REQUIREMENT = Print the data below word for word, from the line containing "The image size" through the line containing "The height and", leaving out the pictures.

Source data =
>>>
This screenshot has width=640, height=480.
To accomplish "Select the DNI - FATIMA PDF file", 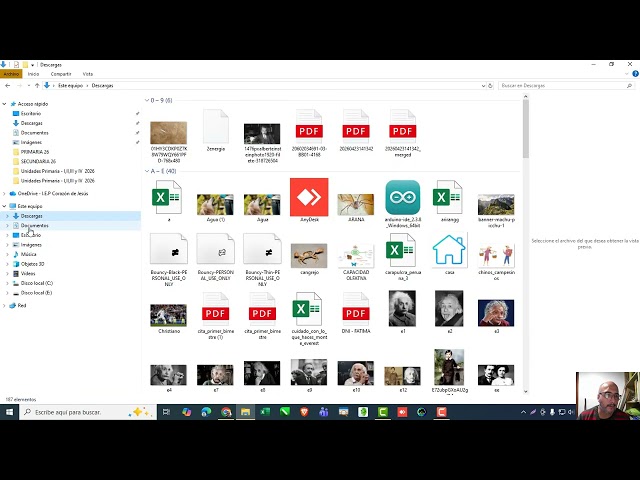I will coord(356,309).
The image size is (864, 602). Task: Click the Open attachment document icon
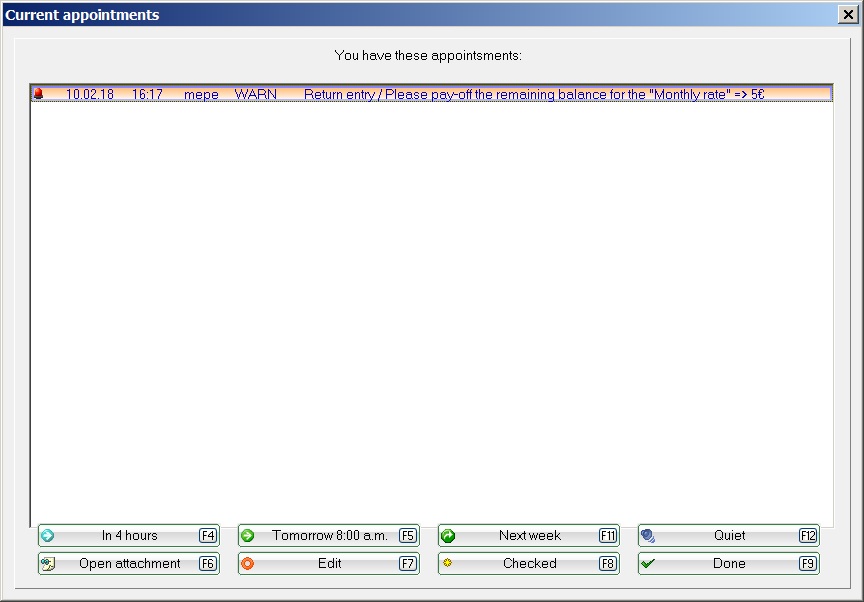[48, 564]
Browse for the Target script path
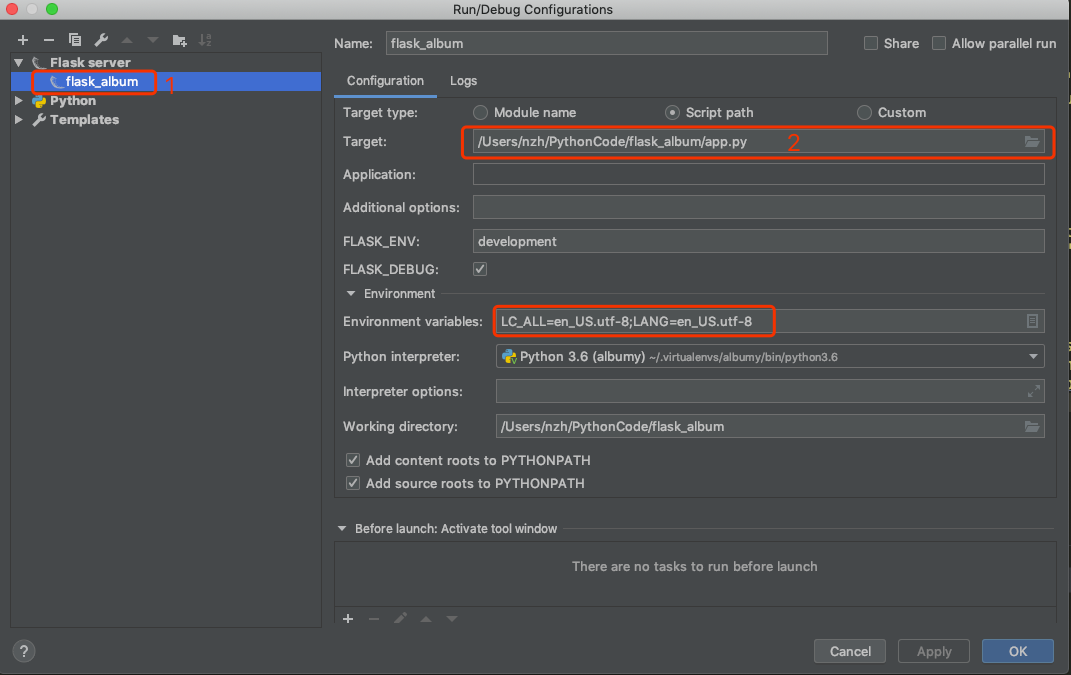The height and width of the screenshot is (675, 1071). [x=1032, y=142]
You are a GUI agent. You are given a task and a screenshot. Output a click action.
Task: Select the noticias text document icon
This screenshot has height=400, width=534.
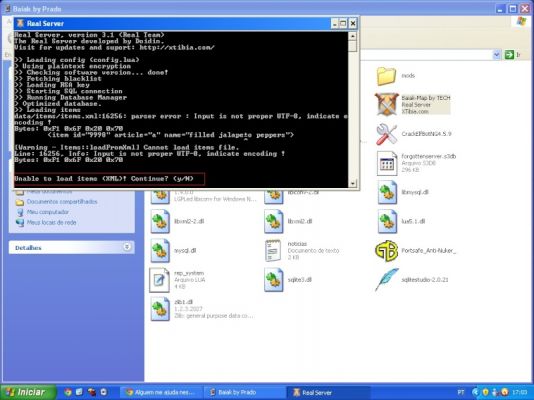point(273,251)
<<<
FINISHED TASK =
The image size is (864, 602). Task: Click the Open attachment document icon
[48, 564]
Browse for the Target script path
The height and width of the screenshot is (675, 1071). [x=1032, y=142]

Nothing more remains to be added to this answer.